Comment by pton_xd

Comment by pton_xd a day ago

5 replies

I was under the impression that CoT works because spitting out more tokens = more context = more compute used to "think." Using CoT as a way for LLMs "show their working" never seemed logical, to me. It's just extra synthetic context.

tasty_freeze a day ago

Humans sometimes draw a diagram to help them think about some problem they are trying to solve. The paper contains nothing that the brain didn't already know. However, it is often an effective technique.

Part of that is to keep the most salient details front and center, and part of it is that the brain isn't fully connected, which allows (in this case) the visual system to use its processing abilities to work on a problem from a different angle than keeping all the information in the conceptual domain.

margalabargala a day ago

My understanding of the "purpose" of CoT, is to remove the wild variability yielded by prompt engineering, by "smoothing" out the prompt via the "thinking" output, and using that to give the final answer.
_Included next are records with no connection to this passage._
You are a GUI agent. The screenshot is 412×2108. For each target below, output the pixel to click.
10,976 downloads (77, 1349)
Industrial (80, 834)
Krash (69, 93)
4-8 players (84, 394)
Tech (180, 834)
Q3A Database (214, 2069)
Thus you're more likely to get a standardized answer even if your query was insufficiently/excessively polite.

svachalek a day ago

This is an interesting paper, it postulates that the ability of an LLM to perform tasks correlates mostly to the number of layers it has, and that reasoning creates virtual layers in the context space. https://arxiv.org/abs/2412.02975

voidspark a day ago

That's right. It's not "show the working". It's "do more working".

ertgbnm a day ago

But the model doesn't have an internal state, it just has the tokens, which means it must encode it's reasoning into the output tokens. So it is a reasonable take to think that CoT was them showing their work.